Postscript: I can get back on

In December 2010, I suddenly became partially paralyzed and the prognosis was dire. My regular doctor was convinced I had a tumor growing in my spine, but it turned out one of my discs had exploded (her term), shooting its contents into my spinal canal and damaging two of the major nerves that fed my right leg. Four other discs were in various states of collapse. I was shuffled off to a surgeon who specialized in "complicated" cases but who also was conservative in treatment. He asked me my goal. I told him I wanted a fully functioning leg. He was blunt: that wasn't going to happen.

And it hasn't.

What followed was two years of pain and frustration and learning accommodation. Two years of refusing pain meds and injections, and doing physical therapy. The first two years of the rest of my life with permanent loss of function in my back, hip and right leg. I fought with myself daily: there would be no self pity, just the hard work of getting back as much ability as I could. But anger at losing another bit of myself, losing the things that I loved to do, was frequently overwhelming.

For someone who is complicated, my joys are pretty simple: travel and concerts. Time with friends and family. My life is a physically active one filled with running for planes and gardening, entertaining and exercise, hiking, biking, doing things.

Or it was.

Without really thinking much about it, I turned my back on a lot of what and who I loved. Rage is poisonous that way, even more than physical inability.

But the daughter wanted to go to a concert. Grudgingly, I bought tickets two weeks before the show, though I'd known about it for months. If I couldn't go whole, if I had to sit through the show and politely clap, I didn't want to be there.

But we went and it was magic. Sheer magic. And tentatively I stood. I moved, carefully at first and then with a little more abandon.
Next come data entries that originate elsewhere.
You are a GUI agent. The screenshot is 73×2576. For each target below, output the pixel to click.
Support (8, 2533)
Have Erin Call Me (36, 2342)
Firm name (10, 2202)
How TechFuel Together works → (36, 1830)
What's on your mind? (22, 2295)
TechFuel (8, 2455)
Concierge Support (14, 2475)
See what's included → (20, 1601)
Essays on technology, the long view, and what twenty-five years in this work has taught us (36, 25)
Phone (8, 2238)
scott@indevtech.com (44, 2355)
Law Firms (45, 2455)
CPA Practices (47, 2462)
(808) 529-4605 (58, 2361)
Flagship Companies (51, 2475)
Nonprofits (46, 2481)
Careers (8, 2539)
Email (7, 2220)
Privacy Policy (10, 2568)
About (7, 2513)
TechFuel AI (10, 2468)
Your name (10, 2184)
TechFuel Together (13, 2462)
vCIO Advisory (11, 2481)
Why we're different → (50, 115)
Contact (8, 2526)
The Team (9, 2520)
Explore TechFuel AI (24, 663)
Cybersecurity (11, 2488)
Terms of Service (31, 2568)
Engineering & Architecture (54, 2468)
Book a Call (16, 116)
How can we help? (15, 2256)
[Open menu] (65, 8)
Sure, it hurt some, and I had to sit down periodically, but it was good. And I was happy, really happy, for the first time in a long time.

So I got on a plane.

D. met me at the airport. We laughed like we hadn't laughed for a long time. Next night, we went over to the arena and bounced and sang and danced. It was my first concert out on the road in two years, my maiden flight with a very changed body.

It was magic. Sheer magic.

Leaving the arena, my right leg dragged like it hasn't for months. It embarrasses me when this happens, when I can't control it, but that night I didn't care because I was happy. And my back hurts and my leg hurts and my hip hurts which tells me that I need to learn to moderate the bouncing and dancing. But I'll pay the price for three hours of joy.
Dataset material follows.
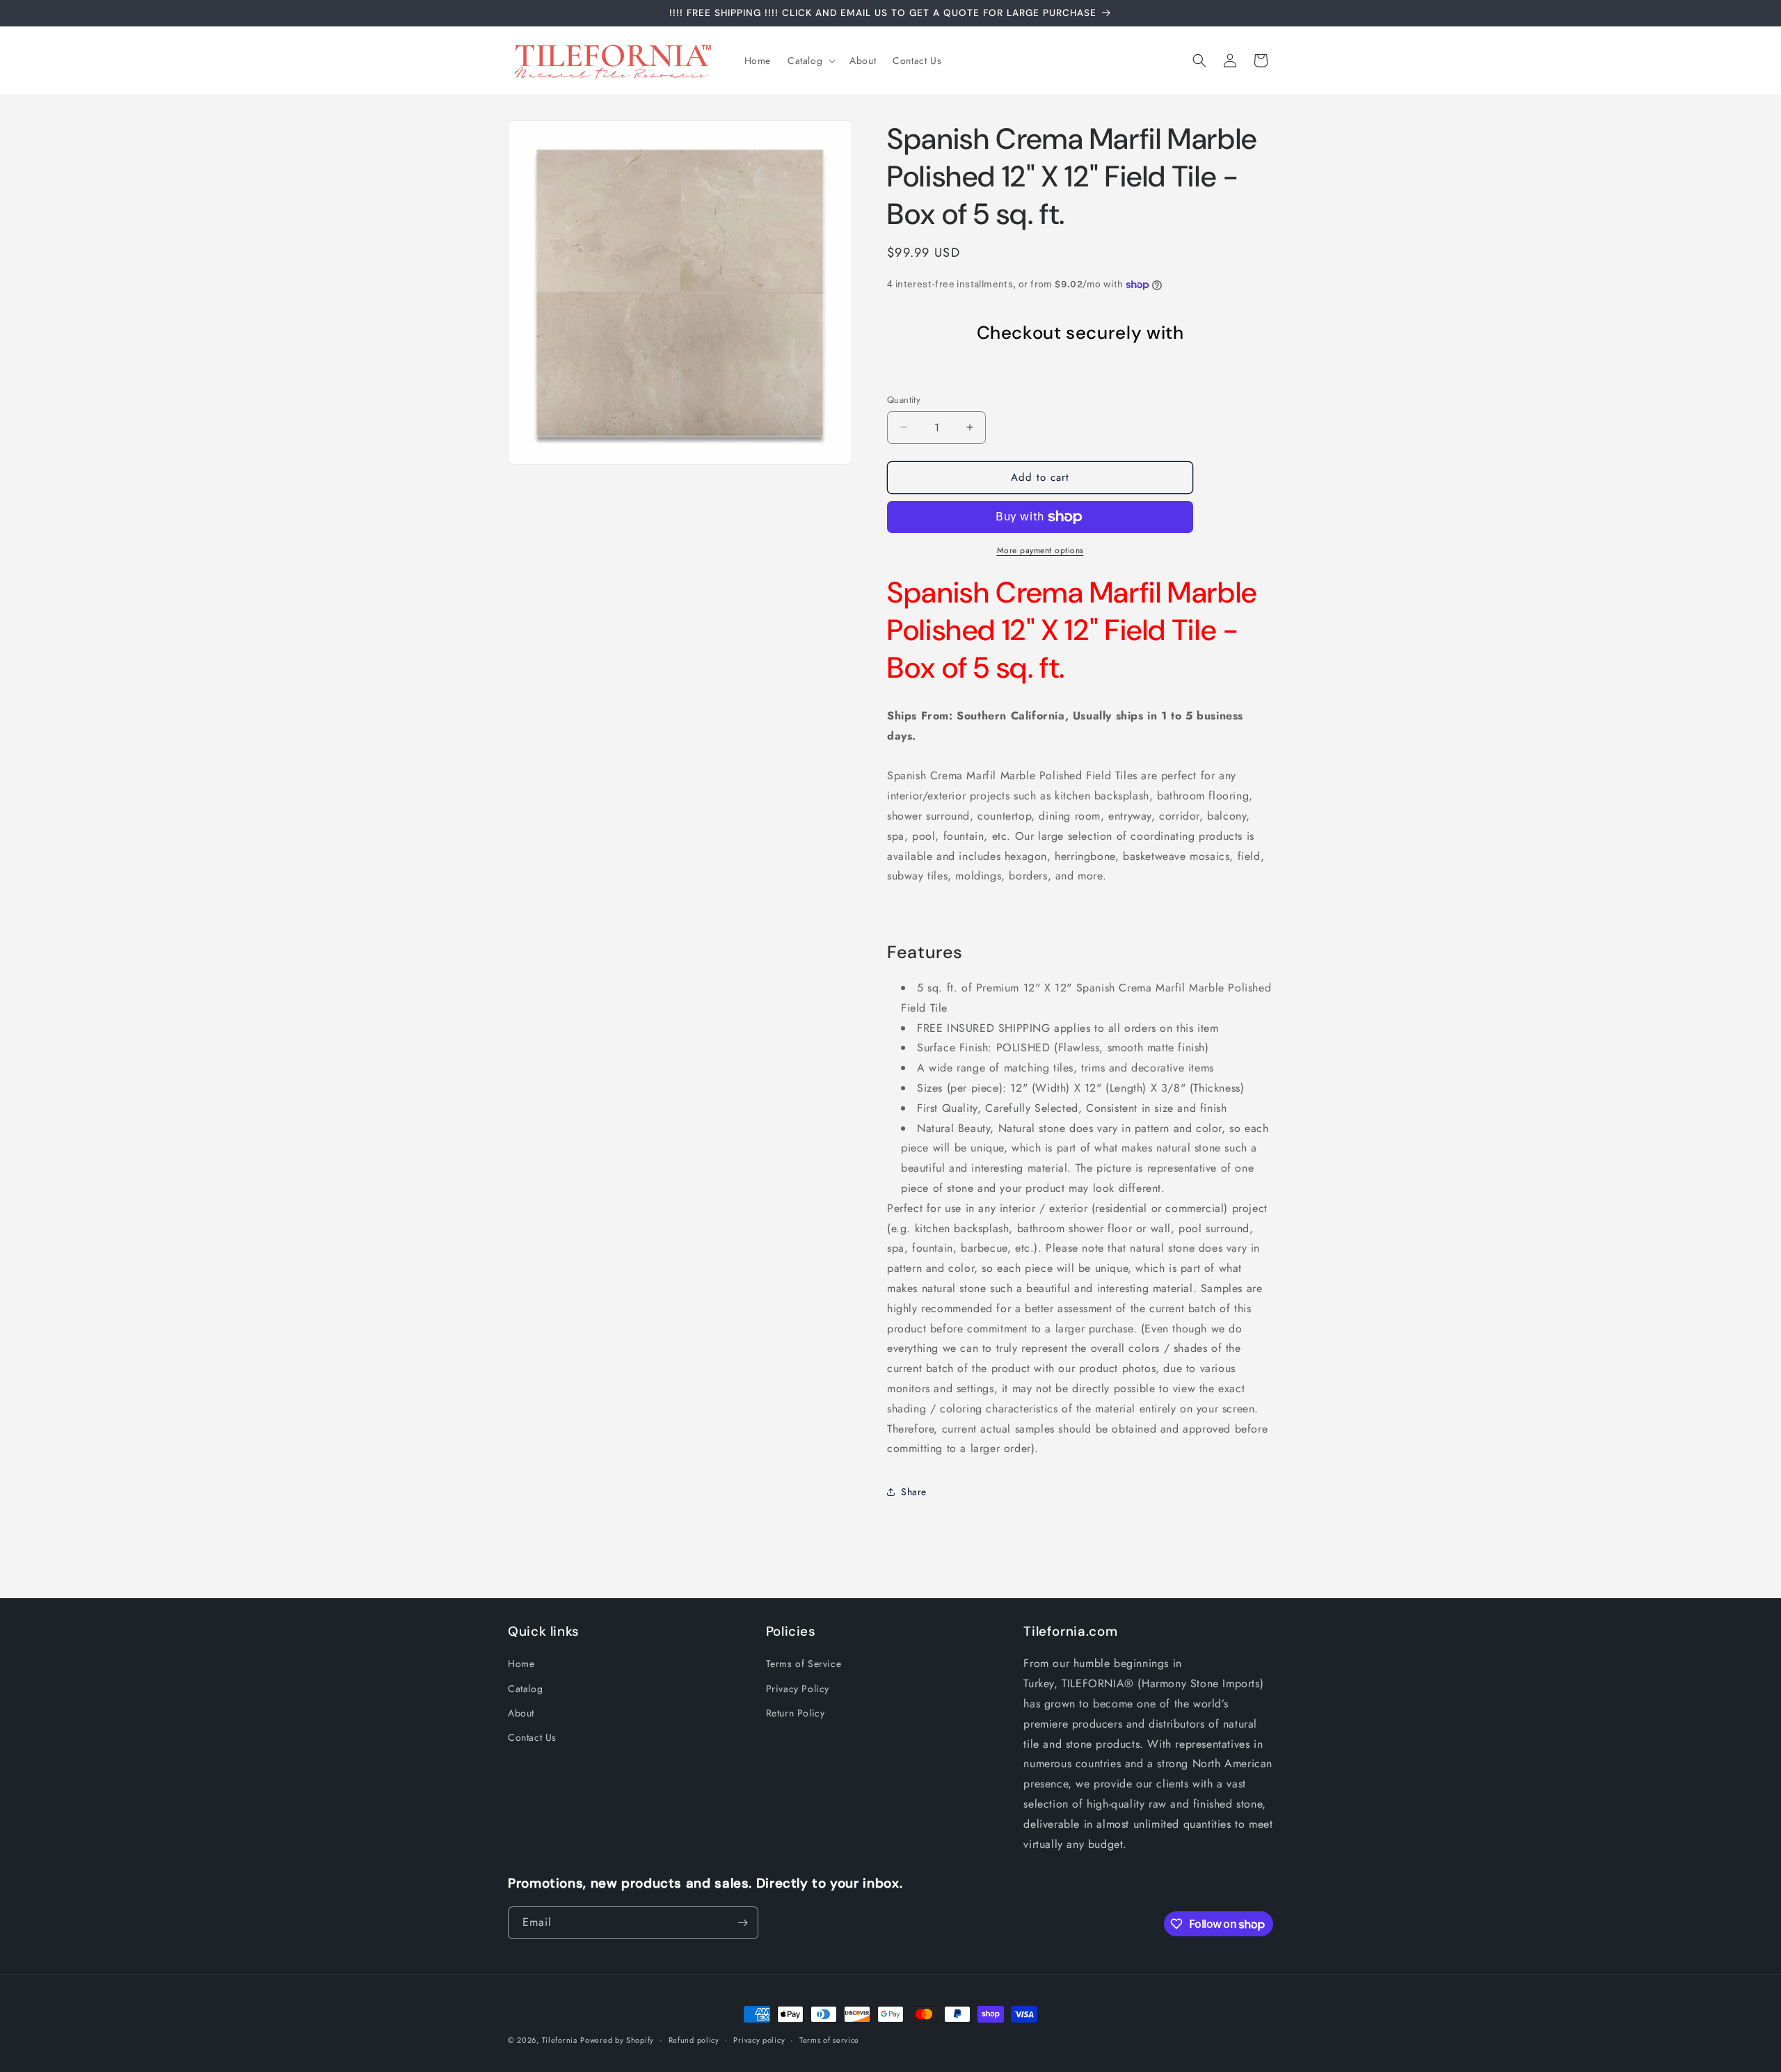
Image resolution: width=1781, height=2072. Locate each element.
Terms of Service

My body... My body sucks. But my body has sucked since I was 15, when the pediatrician told me I had crappy knees and bad ligaments and that I would need to strengthen all my muscle groups to keep my joints from popping out. And on and on it's gone. What happened two years ago is nothing new, strictly speaking, just more painful and debilitating. Given world enough and time, someday I will probably be carrying enough hardware in my spine to be the Bionic Woman. I've done what I can to keep this shell in good shape, but I've reached the point where it's all beyond my control. And no, I don't like it when I'm not in control.
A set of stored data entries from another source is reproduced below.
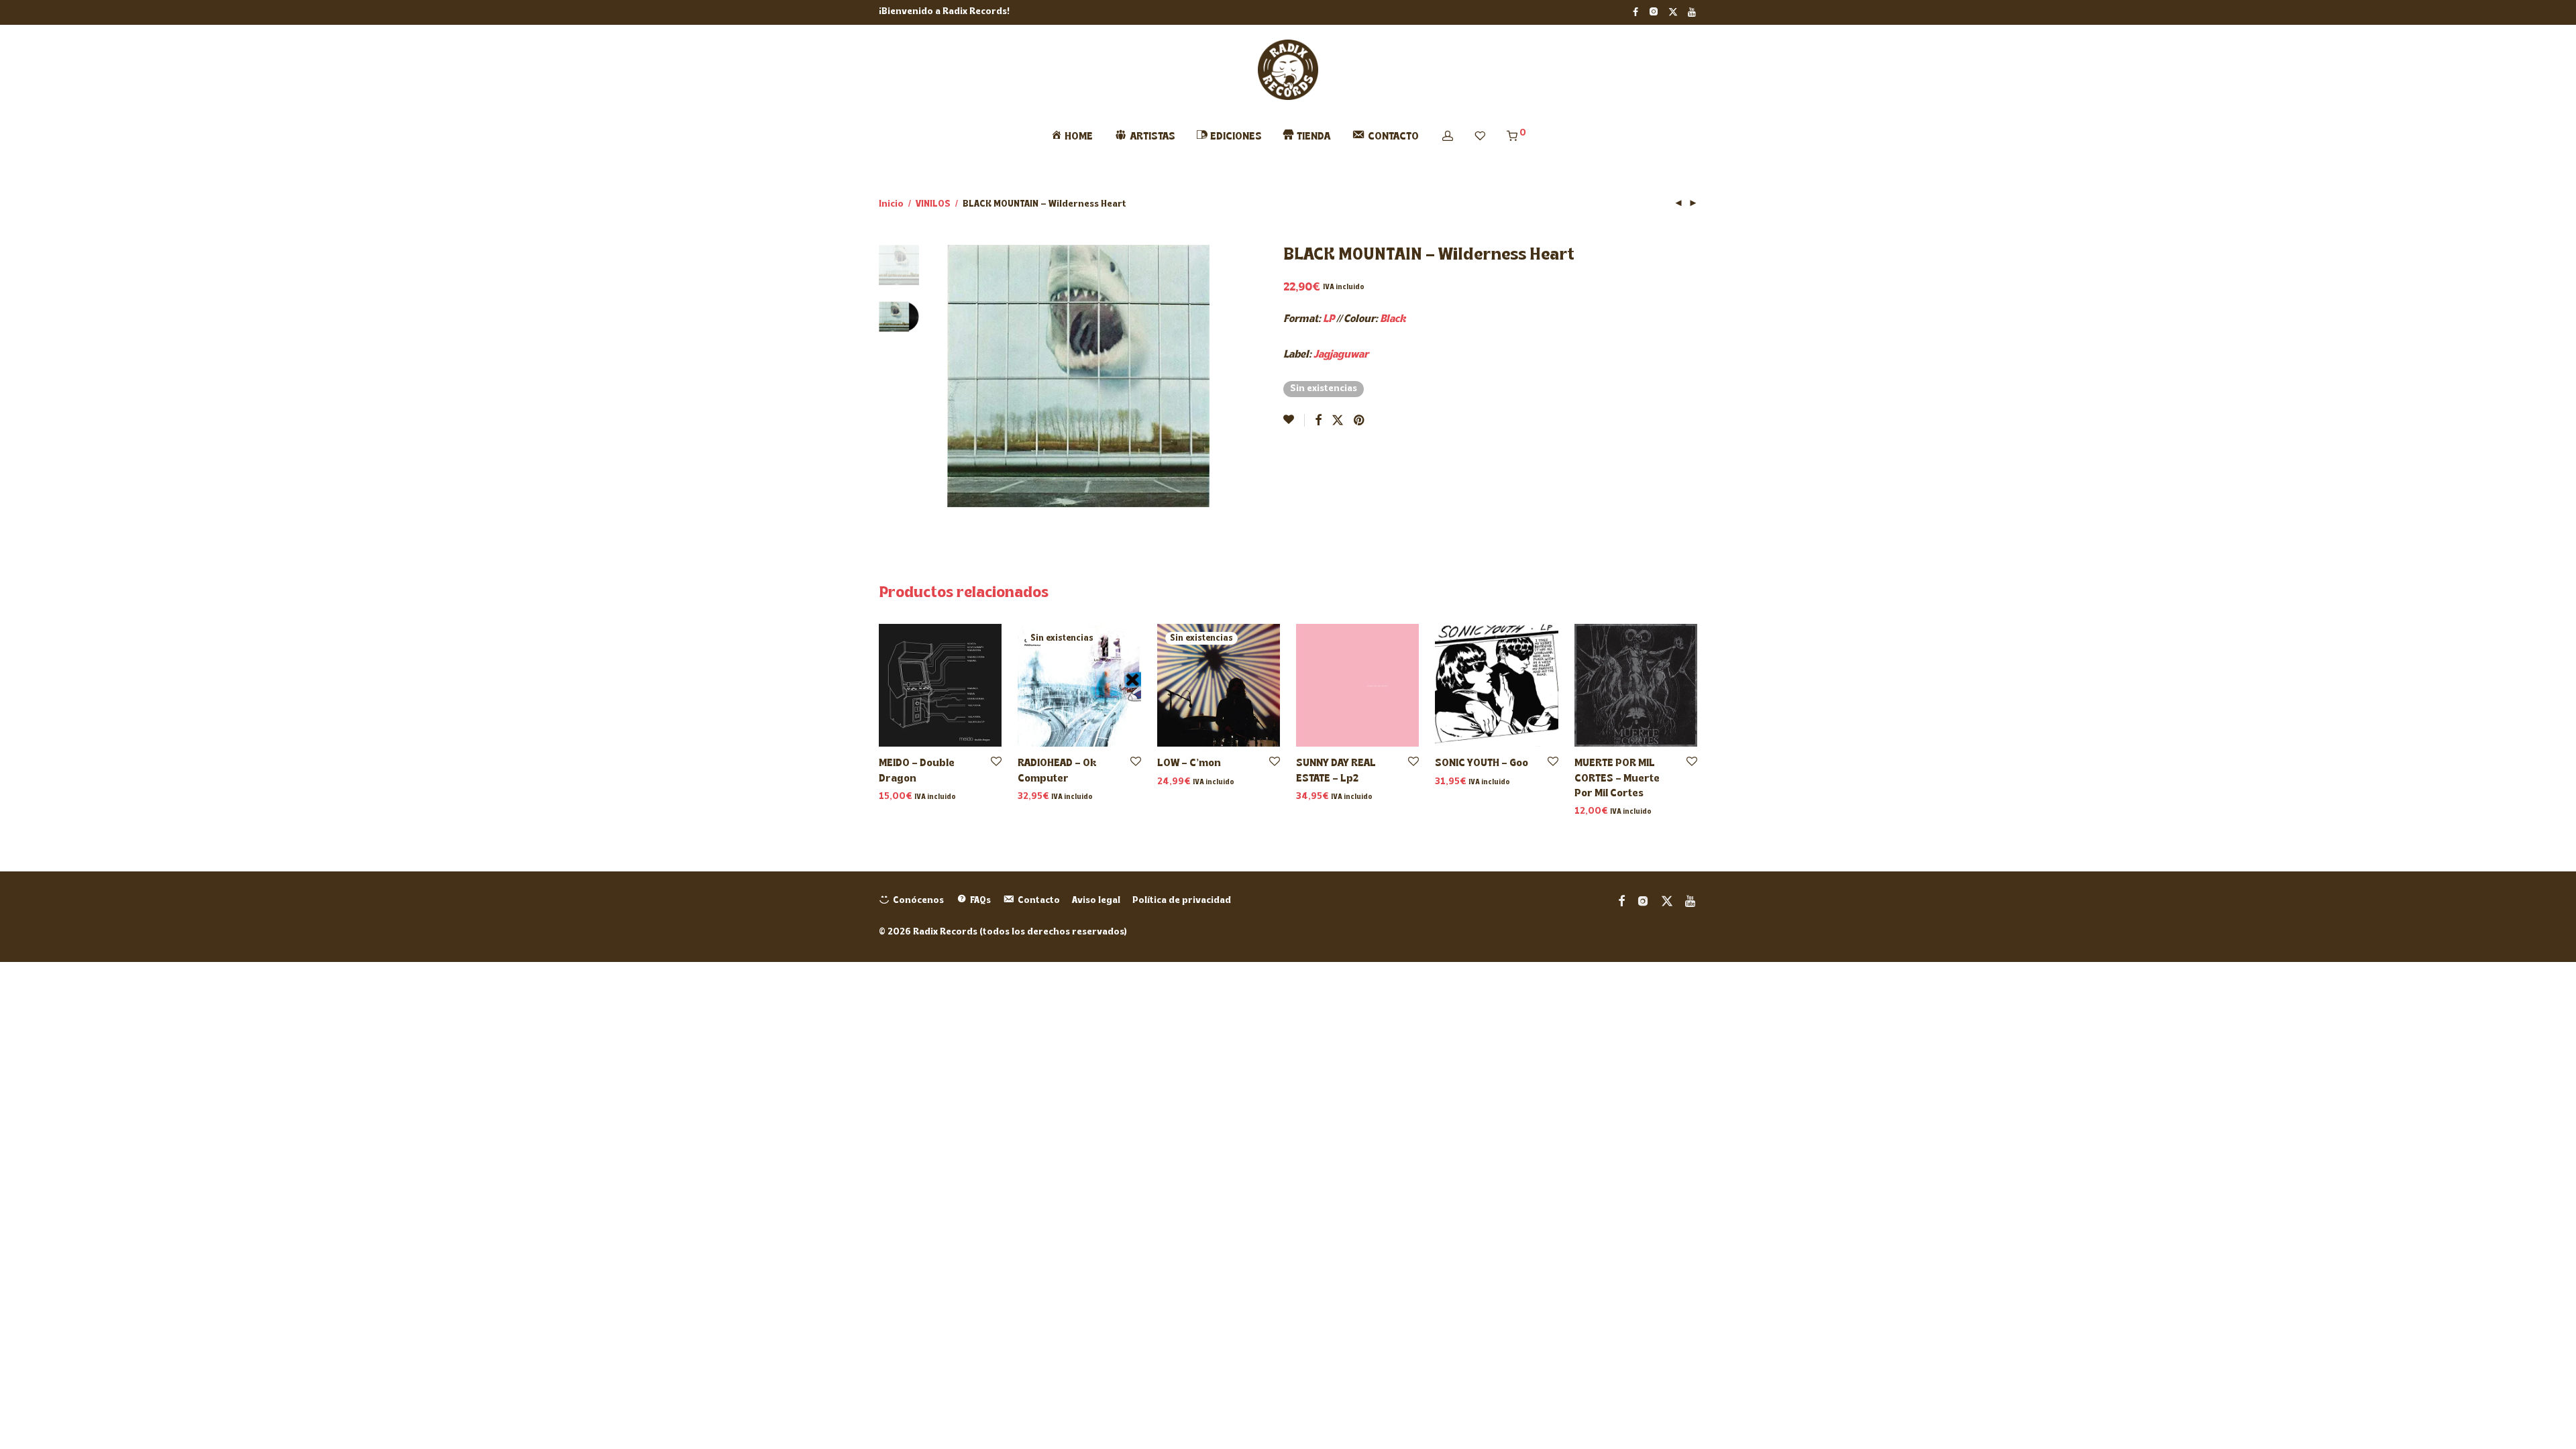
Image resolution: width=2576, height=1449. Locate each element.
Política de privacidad (1181, 901)
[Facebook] (1635, 12)
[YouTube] (1692, 12)
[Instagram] (1653, 12)
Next (1202, 376)
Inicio (891, 204)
But what I learned two weeks ago and again, two days ago, is that I'm also not in control of my heart. My heart--the emotional construct--is whole and fully functioning. It is very much alive and well, and uninterested in rage. It wants the good and the harmonious, the sun and the air, the bass, the drums and the guitar.

And if the love remains...

Go listen to some great music: "Far Cry" from the album Snakes and Arrows by Rush. Also "Bravado" from the album Roll the Bones by Rush. Mostly written in Houston Hobby airport while I waited for my flight home. This post is brought to you by the letter "L."